BVerfG lehnt Erlass einer einstweiligen Anordnung gegen Fusion von Universität und Fachhochschule Lausitz abDurch Fusion verursachte unumkehrbare und unzumutbare Beein­träch­ti­gungen für Studenten nicht erkennbar

Das Bundes­verfassungs­gericht hat den Erlass einer einstweiligen Anordnung gegen das branden­bur­gische Landesgesetz zur Neustruk­tu­rierung der Hochschulregion Lausitz abgelehnt. Das Gericht hat seine Entscheidung auf Grundlage einer Folgenabwägung getroffen. Das Gesetz tritt am 1. Juli 2013 in Kraft. Die nähere verfassungs­rechtliche Prüfung bleibt dem Haupt­sa­che­ver­fahren vorbehalten.

Im zugrunde liegenden Fall wandten sich zwei Fakultäten der Branden­bur­gischen Technischen Universität Cottbus (BTU Cottbus) gegen Normen des Gesetzes zur Neustruk­tu­rierung der Hochschulregion Lausitz. Durch dieses Gesetz sollen u.a. ihre Universität und die Fachhochschule Lausitz fusioniert werden. Die Beschwer­de­füh­re­rinnen rügen insbesondere eine unzureichende Beteiligung ihrerseits wie auch ihrer Hochschule im Entschei­dungs­prozess zur Fusion. Sie befürchten schwere und irreparable Nachteile durch den Gesetzesvollzug und haben deswegen den Erlass einer einstweiligen Anordnung beantragt.

Verfas­sungs­gericht des Landes Brandenburg weist Anträgen auf Erlass einer einstweiligen Anordnung der BTU Cottbus zurück

Gegen das Gesetz haben auch die BTU Cottbus sowie deren Studie­ren­den­schaft - verbunden mit Anträgen auf Erlass einer einstweiligen Anordnung - jeweils Verfas­sungs­be­schwerde zum Verfas­sungs­gericht des Landes Brandenburg erhoben. Dieses hat mit Beschluss vom 19. Juni 2013 den Antrag der BTU Cottbus auf Erlass einer einstweiligen Anordnung zurückgewiesen. Den Eilantrag der Studie­ren­den­schaft hat es mit Beschluss vom selben Tag als unzulässig verworfen.

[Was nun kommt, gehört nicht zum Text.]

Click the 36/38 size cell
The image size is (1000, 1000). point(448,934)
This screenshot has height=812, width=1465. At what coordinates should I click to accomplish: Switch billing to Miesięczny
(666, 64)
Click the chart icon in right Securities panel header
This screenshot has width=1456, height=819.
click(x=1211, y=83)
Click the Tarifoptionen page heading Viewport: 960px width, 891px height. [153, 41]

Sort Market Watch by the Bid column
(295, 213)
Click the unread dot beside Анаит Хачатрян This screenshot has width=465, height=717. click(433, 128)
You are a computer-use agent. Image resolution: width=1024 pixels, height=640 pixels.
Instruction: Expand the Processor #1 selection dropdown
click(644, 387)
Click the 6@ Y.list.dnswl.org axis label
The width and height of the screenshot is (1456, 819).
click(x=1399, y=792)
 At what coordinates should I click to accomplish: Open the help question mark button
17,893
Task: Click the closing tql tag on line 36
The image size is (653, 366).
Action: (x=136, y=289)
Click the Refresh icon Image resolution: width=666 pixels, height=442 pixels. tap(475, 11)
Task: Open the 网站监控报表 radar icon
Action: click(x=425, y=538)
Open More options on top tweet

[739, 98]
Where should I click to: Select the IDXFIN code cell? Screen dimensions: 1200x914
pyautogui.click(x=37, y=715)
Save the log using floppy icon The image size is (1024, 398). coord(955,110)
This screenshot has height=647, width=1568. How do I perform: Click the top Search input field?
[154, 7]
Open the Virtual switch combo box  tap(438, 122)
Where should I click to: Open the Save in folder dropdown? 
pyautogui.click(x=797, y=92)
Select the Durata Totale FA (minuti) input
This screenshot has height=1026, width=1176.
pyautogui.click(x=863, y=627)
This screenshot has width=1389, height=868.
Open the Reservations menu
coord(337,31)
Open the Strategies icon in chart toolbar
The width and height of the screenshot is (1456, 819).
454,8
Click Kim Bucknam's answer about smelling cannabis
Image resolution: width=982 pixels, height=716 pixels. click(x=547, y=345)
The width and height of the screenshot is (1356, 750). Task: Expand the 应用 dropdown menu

Bundes­ver­fas­sungs­gericht kann im Streitfall Zustand durch einstweilige Anordnung vorläufig regeln

Nach § 32 Abs. 1 BVerfGG kann das Bundes­ver­fas­sungs­gericht im Streitfall einen Zustand durch einstweilige Anordnung vorläufig regeln, wenn dies zur Abwehr schwerer Nachteile, zur Verhinderung drohender Gewalt oder aus einem anderen wichtigen Grund zum gemeinen Wohl dringend geboten ist. Das Bundes­ver­fas­sungs­gericht hat dabei lediglich die Nachteile abzuwägen, die einträten, wenn eine einstweilige Anordnung nicht erginge, die Verfas­sungs­be­schwerde aber in der Hauptsache Erfolg hätte, gegenüber den Nachteilen, die entstünden, wenn die begehrte einstweilige Anordnung erlassen würde, der Verfas­sungs­be­schwerde aber der Erfolg zu versagen wäre.

Überwiegende Gründe sprechen nach Gesamtabwägung gegen Erlass einer einstweiligen Anordnung

Zwar ist die zugrunde liegende Verfas­sungs­be­schwerde weder von vornherein unzulässig noch offensichtlich unbegründet. Jedoch ergibt eine Gesamtabwägung, dass überwiegende Gründe gegen den Erlass einer einstweiligen Anordnung sprechen. Es ist insbesondere nicht ersichtlich, dass im Fall der vorläufig weiteren Wirksamkeit des Gesetzes endgültige und nicht wieder­gutz­u­ma­chende Schäden von besonderem Gewicht oder nur unter ganz erheblichen Schwierigkeiten wieder ausräumbare vollendete Tatsachen geschaffen würden.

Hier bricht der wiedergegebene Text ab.